Samsung’s plans to have 10 million smartphones running Tizen, an open-source operating system, may be delayed, as an Israel-based security researcher has uncovered 40 zero-day vulnerabilities that would allow anyone to remotely hack these devices and take control of them.
Speaking with Vice, Amihai Neiderman, head of research at Equus Software, said, “It may be the worst code I’ve ever seen.” He will talk in more detail about the security holes he discovered at Kaspersky Lab’s Security Analyst Summit on the island of St. Maarten on Monday.
One of the biggest security vulnerabilities relates to Samsung’s TizenStore app, Samsung’s version of Google Play. The app delivers apps and software updates to Tizen devices. Neiderman discovered a design flaw that allowed him to hack the software and deliver malicious code to his Samsung TV running Tizen.
After noticing the vulnerability in the TV software, he purchased dozens of Tizen smartphones to check if these security holes were also present in the handsets. He didn’t elaborate on whether he found the same flaws in these devices, but the Vice article seems to suggest that.
Neiderman says the problem is with the new code written for Tizen over the past two years.
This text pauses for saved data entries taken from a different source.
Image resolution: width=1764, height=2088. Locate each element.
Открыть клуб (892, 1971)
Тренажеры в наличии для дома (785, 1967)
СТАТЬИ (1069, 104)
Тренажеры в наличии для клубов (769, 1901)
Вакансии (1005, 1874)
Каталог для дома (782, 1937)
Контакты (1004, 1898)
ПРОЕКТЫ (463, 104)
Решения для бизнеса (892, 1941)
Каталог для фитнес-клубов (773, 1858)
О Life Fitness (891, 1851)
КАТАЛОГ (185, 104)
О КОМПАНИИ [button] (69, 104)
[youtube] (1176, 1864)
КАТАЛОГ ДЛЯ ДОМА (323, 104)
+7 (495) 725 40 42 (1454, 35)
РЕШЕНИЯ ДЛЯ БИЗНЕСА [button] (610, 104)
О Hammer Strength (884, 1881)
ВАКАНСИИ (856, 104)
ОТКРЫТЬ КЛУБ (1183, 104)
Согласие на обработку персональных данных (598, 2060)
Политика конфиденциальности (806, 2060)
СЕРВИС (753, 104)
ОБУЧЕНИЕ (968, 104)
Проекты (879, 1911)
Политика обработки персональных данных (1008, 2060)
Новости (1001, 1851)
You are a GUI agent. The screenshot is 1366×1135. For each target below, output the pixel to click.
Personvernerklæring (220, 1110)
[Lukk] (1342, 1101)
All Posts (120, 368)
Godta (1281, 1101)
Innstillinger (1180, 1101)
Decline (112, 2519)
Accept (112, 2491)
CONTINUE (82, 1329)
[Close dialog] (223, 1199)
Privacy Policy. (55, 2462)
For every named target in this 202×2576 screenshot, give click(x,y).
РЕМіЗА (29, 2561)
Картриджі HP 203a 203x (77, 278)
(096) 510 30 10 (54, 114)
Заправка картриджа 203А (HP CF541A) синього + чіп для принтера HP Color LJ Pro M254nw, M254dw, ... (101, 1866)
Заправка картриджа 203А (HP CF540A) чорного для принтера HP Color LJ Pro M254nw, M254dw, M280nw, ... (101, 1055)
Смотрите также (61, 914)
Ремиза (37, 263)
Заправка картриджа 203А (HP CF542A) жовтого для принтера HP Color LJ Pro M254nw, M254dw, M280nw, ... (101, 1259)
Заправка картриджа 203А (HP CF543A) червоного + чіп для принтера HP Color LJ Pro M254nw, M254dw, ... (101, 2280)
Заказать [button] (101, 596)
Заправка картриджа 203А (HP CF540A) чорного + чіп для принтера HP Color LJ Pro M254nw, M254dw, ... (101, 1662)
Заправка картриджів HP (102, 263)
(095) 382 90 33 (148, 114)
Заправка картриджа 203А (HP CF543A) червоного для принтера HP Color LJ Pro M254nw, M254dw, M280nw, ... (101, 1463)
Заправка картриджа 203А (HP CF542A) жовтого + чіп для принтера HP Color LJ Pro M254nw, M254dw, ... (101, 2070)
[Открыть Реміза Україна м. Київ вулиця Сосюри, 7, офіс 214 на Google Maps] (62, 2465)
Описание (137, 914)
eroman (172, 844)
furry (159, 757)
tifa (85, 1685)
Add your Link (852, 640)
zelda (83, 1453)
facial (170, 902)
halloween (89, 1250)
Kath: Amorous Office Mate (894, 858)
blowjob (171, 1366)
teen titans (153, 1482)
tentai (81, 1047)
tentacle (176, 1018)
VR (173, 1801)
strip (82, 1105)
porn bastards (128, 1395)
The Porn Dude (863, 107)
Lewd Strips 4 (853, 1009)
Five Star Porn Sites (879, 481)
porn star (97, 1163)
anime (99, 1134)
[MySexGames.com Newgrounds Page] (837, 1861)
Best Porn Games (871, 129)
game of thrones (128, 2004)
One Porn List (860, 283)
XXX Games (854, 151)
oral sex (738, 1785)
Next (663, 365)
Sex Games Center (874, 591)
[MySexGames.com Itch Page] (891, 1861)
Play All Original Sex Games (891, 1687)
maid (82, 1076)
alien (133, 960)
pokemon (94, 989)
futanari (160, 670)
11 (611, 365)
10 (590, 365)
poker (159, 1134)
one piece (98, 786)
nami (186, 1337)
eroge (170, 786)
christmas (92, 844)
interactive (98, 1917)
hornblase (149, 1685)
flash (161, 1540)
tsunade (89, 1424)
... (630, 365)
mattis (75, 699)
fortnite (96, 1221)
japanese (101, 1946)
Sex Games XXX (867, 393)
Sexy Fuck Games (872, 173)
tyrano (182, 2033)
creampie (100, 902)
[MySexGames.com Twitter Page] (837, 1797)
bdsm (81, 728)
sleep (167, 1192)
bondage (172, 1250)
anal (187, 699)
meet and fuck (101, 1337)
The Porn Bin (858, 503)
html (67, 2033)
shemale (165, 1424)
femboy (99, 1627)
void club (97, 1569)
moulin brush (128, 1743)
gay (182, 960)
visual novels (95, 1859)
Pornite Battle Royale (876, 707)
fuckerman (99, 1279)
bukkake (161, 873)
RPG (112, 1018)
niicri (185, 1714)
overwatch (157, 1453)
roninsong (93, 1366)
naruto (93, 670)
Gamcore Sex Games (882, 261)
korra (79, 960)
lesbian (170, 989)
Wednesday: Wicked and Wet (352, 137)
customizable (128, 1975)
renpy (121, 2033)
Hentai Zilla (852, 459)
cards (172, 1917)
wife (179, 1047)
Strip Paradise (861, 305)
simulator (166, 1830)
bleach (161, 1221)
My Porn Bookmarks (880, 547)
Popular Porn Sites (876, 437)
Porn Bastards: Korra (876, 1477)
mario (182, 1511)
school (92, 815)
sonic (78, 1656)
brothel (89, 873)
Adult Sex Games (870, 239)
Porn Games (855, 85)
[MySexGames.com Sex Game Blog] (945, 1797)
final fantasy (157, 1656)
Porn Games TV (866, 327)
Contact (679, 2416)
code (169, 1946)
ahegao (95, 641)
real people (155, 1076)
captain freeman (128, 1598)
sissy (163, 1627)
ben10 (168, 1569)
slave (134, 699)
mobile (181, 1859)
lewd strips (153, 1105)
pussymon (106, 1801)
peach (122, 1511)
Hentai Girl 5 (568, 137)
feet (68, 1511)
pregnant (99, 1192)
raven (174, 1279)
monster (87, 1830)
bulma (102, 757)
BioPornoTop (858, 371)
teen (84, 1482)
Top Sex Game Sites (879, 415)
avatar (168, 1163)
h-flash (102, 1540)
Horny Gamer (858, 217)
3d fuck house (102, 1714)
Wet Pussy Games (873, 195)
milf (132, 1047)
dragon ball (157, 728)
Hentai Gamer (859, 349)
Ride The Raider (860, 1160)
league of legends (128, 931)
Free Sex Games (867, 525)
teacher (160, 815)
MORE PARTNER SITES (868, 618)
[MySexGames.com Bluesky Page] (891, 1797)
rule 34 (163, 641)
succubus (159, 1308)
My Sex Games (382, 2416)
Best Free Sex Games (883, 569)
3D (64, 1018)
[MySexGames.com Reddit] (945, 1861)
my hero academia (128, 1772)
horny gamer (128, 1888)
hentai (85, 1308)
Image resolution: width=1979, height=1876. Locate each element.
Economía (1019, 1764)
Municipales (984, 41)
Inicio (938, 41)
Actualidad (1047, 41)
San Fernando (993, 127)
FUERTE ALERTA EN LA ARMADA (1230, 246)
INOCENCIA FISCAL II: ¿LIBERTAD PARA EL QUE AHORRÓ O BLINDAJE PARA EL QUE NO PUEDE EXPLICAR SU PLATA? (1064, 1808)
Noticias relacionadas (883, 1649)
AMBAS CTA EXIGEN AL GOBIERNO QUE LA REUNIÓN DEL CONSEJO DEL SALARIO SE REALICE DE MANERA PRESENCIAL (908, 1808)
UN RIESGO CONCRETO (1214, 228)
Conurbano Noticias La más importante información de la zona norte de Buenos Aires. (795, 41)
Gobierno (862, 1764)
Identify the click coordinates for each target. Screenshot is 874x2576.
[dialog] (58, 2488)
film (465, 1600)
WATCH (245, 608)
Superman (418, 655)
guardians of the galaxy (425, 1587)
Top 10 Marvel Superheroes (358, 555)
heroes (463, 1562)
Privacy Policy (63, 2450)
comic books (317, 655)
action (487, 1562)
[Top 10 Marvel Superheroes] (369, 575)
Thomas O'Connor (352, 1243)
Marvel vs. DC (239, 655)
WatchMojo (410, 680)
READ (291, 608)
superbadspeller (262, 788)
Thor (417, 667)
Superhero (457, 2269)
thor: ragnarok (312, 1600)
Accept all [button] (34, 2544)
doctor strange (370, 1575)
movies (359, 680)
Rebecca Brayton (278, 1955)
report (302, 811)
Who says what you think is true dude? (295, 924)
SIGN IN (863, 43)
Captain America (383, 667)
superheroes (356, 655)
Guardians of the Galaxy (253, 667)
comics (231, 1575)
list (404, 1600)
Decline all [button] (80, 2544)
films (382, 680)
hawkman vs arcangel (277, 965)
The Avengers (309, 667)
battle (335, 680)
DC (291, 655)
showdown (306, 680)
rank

From his perspective, the mistakes are similar to those programmers were making twenty years ago, which indicates that Samsung lacks basic code development and review practices to prevent and catch such security flaws.
Neiderman reported these problems to Samsung months ago but received only automated replies. That changed just days ago, and after the Vice article went live Samsung sent a statement saying it is committed to cooperating with Neiderman to mitigate any potential vulnerabilities, but referred only to the SmartTV Bug Bounty program, which seems to suggest that the flaws are mostly related to Smart TVs. Still, Neiderman says, Samsung needs to reconsider deploying Tizen in phones before doing a major overhaul of the code.